Find the word "will" in the listing; pull out each line holding it.

● ● ● ● ●

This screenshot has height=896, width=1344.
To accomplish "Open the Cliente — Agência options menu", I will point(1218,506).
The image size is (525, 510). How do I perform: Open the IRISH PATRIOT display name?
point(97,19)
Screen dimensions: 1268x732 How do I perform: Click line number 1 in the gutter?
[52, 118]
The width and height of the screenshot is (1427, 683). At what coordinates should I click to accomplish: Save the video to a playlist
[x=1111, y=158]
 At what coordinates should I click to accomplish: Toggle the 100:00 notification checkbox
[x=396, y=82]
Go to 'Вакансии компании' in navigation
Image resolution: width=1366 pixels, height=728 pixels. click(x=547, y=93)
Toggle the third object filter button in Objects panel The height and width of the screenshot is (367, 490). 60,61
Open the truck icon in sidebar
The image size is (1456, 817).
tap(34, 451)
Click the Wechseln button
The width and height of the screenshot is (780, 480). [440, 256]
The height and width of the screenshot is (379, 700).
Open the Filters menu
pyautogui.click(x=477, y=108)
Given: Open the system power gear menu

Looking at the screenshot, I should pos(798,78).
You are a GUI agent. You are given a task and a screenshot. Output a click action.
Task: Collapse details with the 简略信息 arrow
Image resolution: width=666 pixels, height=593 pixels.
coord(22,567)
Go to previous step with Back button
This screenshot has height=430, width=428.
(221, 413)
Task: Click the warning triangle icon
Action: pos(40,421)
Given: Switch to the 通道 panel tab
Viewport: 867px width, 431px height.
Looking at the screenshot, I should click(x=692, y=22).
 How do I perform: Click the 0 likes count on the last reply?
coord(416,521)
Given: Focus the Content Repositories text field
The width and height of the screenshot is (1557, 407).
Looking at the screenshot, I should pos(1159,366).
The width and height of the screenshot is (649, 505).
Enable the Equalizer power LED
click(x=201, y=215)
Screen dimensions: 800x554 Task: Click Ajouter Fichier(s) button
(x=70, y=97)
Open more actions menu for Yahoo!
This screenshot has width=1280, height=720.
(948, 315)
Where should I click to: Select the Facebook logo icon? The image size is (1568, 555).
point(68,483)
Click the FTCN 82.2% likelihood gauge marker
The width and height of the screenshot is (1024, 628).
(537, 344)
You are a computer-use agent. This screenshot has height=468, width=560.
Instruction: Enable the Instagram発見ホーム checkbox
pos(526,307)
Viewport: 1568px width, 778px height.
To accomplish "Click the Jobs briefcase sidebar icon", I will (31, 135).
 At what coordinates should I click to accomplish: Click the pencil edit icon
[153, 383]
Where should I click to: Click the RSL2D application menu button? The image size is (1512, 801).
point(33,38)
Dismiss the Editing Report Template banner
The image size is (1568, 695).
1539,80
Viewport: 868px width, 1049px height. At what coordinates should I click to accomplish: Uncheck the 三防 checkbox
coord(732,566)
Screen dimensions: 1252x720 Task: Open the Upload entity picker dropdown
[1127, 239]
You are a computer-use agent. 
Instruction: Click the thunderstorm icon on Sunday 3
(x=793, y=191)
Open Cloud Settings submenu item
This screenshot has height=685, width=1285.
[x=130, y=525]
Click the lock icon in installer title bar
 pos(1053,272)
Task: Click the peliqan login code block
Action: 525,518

● ● ● ● ●

Finished exercise |
To accomplish "Open the Cliente — Agência options menu", I will point(1218,506).
To accomplish "Click the Jobs briefcase sidebar icon", I will (31, 135).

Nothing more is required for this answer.